===== QUOTED PASSAGE =====

Anything Amylyx might have neglected to disclose about the AMX0035 data and interactions with the FDA — but not previously disclosed — will be revealed. And these new disclosures, if meaningful, could impact the expected debate and vote on whether the drug should be approved based on a single study.
Accelerated or full approval? If the former, based on what?
The FDA bent its own rules — critics called it lowering review standards — when it granted accelerated approval to Aduhelm based on the drug’s ability to reduce toxic protein plaques in the brains of Alzheimer’s patients. Biogen was allowed to market Aduhelm without conclusive proof that the drug slowed the progressive loss of cognition or function in patients. Using a biomarker to approve a treatment for Alzheimer’s had never been done before, but the FDA did it anyway.
The FDA faces a similar conundrum with Amylyx and AMX0035. If the CENTAUR study doesn’t meet the regulatory standards for a full approval — because there’s too little data or the effect size is modest — then the agency might consider an accelerated approval given the dire need for new medicines. But like with Alzheimer’s, there are no validated biomarkers upon which a treatment for ALS can secure accelerated approval.
The FDA could wiggle out of having to set another regulatory precedent if a majority of the outside experts at the March 30 meeting conclude the CENTAUR study results, on their own, are convincing enough to justify a full approval.
If a consensus opinion on full approval is not reached, or the outside experts lean toward wanting additional confirmatory data, the FDA may have to get creative. Granting AMX0035 accelerated approval, however the decision is justified, isn’t likely to generate as much anger as Aduhelm caused, in part because Amylyx is already conducting a larger, confirmatory Phase 3 study of AMX0035.
That randomized, placebo-controlled study, called PHOENIX, is enrolling 600 people with ALS and will assess AMX0035 for both disease progression and survival.
Aduhelm, Aduhelm, Aduhelm
Expect people with ALS and patient advocates who testify at the March 30 advisory panel to invoke the embattled Alzheimer’s drug as a rallying cry for AMX0035’s speedy approval. Their argument is pretty simple: If the FDA saw fit to approve Aduhelm despite substantial doubt over the drug’s efficacy and safety, then the same flexibility should be afforded the drug they want and need.
AMX0035 is being reviewed by the same group of FDA staff with the agency’s Office of Neuroscience — led by Director Billy Dunn — who were responsible for the Aduhelm review.
The lead investigator of the AMX0035 study believes FDA will approve the drug
“This is the first drug where you have a positive impact on both function and survival. While this was a Phase 2 study, the data are strong and robust,” said Sabrina Paganoni, a physician at the Healey Center for ALS at Massachusetts General Hospital. She’s also the lead author of the NEJM paper.
For ALS patients, there is an “urgency” for new and better treatments right now, even as more data is collected from the ongoing Phase 3 study. “I may be proven wrong, but I’m pretty sure the drug will be approved,” she added.
The outcome of the FDA meeting is really important for Amylyx
Despite the market turmoil, Amylyx’s recent IPO has performed reasonably well. Shares are up 46% since its public-market debut in early January, although the stock price is down 20% from its February high. The lock-up period on post-IPO insider sales expires in July.
Amylyx carries a current market value of $1.5 billion. If the FDA approves AMX0035, peak sales could total $750 million to well over $1 billion, according to analyst forecasts. Sales in Europe and Canada, where the drug is also under review, could generate an additional $1 billion in peak sales.
As always, the recommendations and votes of the advisory panel are not binding. The FDA has final say on an approval decision, which for AMX0035 is expected by June 29.

===== EXERCISE DATA =====

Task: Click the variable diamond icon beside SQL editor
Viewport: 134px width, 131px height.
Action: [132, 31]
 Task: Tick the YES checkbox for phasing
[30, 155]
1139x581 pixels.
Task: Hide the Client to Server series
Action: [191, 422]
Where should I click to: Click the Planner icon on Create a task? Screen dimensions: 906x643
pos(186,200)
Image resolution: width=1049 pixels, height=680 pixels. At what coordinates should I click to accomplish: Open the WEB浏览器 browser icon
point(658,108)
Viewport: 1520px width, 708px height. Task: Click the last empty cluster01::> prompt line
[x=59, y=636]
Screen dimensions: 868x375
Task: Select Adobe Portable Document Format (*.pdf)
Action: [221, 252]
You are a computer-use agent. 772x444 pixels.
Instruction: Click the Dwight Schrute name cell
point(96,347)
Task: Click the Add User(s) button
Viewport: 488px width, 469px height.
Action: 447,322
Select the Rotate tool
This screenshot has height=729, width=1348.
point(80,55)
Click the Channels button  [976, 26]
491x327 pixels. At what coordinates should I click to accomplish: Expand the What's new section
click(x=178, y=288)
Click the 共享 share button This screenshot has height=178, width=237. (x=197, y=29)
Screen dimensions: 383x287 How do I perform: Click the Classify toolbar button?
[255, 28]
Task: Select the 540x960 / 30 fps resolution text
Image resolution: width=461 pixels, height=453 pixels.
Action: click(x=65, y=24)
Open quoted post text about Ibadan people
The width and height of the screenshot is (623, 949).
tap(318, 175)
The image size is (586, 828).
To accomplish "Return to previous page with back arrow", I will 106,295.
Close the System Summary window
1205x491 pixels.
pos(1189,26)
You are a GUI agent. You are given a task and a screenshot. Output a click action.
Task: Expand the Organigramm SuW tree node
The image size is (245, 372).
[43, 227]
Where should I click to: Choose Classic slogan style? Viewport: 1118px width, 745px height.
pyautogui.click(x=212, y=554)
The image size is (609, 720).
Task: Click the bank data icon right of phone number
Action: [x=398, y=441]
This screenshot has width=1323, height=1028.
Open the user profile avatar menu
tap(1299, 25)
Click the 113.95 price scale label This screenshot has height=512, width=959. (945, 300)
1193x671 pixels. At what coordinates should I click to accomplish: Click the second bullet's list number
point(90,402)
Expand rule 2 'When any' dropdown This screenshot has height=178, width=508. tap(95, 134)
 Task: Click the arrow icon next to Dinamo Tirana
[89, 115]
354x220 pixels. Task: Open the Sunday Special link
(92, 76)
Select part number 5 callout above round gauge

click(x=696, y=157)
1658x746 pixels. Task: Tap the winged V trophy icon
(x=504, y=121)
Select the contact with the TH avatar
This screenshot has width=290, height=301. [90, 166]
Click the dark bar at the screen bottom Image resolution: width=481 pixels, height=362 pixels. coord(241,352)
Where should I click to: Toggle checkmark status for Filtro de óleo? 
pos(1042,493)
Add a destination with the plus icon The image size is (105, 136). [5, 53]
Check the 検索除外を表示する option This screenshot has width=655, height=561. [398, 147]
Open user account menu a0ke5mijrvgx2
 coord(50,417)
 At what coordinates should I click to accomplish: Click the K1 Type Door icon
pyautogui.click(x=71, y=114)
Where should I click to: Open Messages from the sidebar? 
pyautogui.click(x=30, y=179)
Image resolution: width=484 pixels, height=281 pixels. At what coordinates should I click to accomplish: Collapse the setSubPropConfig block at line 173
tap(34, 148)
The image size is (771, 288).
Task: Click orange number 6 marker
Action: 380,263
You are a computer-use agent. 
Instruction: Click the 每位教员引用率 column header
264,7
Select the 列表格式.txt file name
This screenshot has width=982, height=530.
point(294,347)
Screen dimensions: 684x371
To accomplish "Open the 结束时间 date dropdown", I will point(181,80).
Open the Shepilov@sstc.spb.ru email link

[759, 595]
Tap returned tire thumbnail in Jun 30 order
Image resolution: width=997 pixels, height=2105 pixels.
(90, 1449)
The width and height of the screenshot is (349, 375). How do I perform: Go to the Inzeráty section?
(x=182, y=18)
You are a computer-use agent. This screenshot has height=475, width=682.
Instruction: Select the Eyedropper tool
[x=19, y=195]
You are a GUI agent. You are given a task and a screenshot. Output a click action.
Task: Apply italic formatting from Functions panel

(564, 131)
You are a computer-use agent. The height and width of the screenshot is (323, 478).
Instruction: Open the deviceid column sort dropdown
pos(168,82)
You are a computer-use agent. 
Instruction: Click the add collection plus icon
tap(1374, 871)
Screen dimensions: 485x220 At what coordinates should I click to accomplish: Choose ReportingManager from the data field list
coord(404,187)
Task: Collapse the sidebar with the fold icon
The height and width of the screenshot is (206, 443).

=====

## [WORK TO COMPLETE]
(1) Answer these questions using the article on AMX0035:
(a) How many people with ALS is the PHOENIX study enrolling?
(b) By what date is the FDA's decision on AMX0035 expected?
(c) What is Amylyx's current market value?
(2) Duplicate the stretch of the article on AMX0035 from "The FDA could" through "progression and survival.".

## [ANSWERS GIVEN]
(1)
(a) 600
(b) June 29
(c) $1.5 billion

(2)
The FDA could wiggle out of having to set another regulatory precedent if a majority of the outside experts at the March 30 meeting conclude the CENTAUR study results, on their own, are convincing enough to justify a full approval.
If a consensus opinion on full approval is not reached, or the outside experts lean toward wanting additional confirmatory data, the FDA may have to get creative. Granting AMX0035 accelerated approval, however the decision is justified, isn’t likely to generate as much anger as Aduhelm caused, in part because Amylyx is already conducting a larger, confirmatory Phase 3 study of AMX0035.
That randomized, placebo-controlled study, called PHOENIX, is enrolling 600 people with ALS and will assess AMX0035 for both disease progression and survival.